Since then, however, as he and Trump have grown chummier, Graham’s tone has changed. In his Fox interview, Graham twice applauded Trump for recognizing “that we’re in a religious war.” In other words, he applauded Trump for doing exactly the thing Graham has in the past denounced him for doing: defining the war against ISIS as a war against Islam. Graham later explained that, in his mind, this “religious war” is against not Islam per se but merely “a sect in Islam.” But there’s plenty of evidence that Trump doesn’t make such subtle distinctions. Trump said during the campaign, after all, that, “Islam hates us.” He called for a moratorium on all Muslim immigration. And then he called for halting travel from seven Muslim-majority nations. Once upon a time, those actions outraged Graham. Now he celebrates the mentality behind them.
Graham also cheered Trump for making “sure when somebody comes into the country from a place where radical Islam, and that’s the enemy, thrives, then we’re going to ask extra hard questions.” But the United States already asked hard questions. Before Trump, as The New York Times has pointed out, America subjected refugees to a 20-step security process so onerous that it took up to two years. Graham once recognized that. In his condemnation of Trump’s first travel ban, he cited the “refugees who have been shown through extensive vetting to pose no demonstrable threat to our nation.” Trump isn’t asking “hard questions.” He’s looking for pretexts to radically slash the number of refugees America takes in. And Graham, who in 2015 said that if the U.S. stopped taking its fair share of refugees it should “take the Statue of Liberty and tear it down … because we don’t mean it anymore,” now seems perfectly content with that.
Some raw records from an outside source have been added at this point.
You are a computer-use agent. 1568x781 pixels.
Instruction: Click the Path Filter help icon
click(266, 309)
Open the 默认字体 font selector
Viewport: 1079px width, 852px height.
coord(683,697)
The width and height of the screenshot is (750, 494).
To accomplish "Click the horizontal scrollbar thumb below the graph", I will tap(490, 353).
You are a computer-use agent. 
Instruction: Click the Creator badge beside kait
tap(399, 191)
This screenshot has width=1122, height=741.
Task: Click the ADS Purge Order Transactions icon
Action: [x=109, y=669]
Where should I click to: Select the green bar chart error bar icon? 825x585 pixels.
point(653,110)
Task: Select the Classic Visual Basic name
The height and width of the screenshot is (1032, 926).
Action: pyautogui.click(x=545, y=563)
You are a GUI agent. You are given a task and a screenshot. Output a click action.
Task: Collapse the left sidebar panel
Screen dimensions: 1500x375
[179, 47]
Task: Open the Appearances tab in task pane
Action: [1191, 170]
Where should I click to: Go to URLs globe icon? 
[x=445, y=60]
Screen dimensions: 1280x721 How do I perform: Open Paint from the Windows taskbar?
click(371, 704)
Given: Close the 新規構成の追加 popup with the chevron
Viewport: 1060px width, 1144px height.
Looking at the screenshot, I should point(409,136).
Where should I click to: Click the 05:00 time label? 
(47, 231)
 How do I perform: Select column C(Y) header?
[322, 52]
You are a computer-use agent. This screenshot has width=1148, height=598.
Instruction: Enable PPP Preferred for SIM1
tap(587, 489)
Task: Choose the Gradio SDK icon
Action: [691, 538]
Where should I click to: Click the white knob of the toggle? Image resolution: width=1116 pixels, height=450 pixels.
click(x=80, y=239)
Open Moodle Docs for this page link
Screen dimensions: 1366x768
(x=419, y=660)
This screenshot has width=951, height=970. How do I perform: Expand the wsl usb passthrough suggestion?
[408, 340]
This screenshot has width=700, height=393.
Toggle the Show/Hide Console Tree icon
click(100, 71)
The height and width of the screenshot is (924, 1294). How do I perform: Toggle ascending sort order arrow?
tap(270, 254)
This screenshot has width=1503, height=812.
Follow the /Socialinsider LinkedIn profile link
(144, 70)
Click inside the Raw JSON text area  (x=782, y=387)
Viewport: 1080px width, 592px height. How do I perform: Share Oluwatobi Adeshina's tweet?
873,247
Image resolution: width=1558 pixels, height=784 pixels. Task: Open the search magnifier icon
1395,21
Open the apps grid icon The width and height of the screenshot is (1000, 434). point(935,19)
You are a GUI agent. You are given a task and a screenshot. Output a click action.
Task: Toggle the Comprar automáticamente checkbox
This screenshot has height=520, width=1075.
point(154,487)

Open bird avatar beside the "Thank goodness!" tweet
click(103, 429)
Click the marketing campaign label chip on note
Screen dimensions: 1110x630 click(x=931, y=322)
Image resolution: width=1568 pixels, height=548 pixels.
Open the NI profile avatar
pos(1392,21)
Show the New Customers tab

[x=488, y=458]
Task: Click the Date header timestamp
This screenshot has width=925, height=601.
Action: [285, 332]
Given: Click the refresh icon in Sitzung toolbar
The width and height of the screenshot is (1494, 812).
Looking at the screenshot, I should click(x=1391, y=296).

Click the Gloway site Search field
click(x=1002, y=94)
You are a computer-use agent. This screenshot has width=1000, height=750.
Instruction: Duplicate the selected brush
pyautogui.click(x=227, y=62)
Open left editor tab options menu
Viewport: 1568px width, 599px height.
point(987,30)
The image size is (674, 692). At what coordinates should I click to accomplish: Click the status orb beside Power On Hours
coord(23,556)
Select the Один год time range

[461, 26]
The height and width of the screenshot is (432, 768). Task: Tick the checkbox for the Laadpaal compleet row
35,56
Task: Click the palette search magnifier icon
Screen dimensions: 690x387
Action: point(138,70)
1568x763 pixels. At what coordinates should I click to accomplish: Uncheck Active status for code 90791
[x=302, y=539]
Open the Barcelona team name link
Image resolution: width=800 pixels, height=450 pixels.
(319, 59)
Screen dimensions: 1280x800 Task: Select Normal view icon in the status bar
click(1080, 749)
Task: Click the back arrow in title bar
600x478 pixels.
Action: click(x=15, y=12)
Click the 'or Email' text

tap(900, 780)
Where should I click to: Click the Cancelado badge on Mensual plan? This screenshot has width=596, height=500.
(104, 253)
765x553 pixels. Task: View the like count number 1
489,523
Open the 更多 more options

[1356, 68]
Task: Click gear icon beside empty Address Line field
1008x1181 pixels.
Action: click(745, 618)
Under Trump, Graham gleefully told Fox, “The gloves are off.” That’s an odd thing to celebrate given Trump’s very public enthusiasm for torture, and Graham’s very public opposition to it. But Graham is less public about a lot of the issues on which he once opposed Trump. And, as a result, American Muslims seem to have lost one of the few Republicans willing to defend their rights just when they need him most.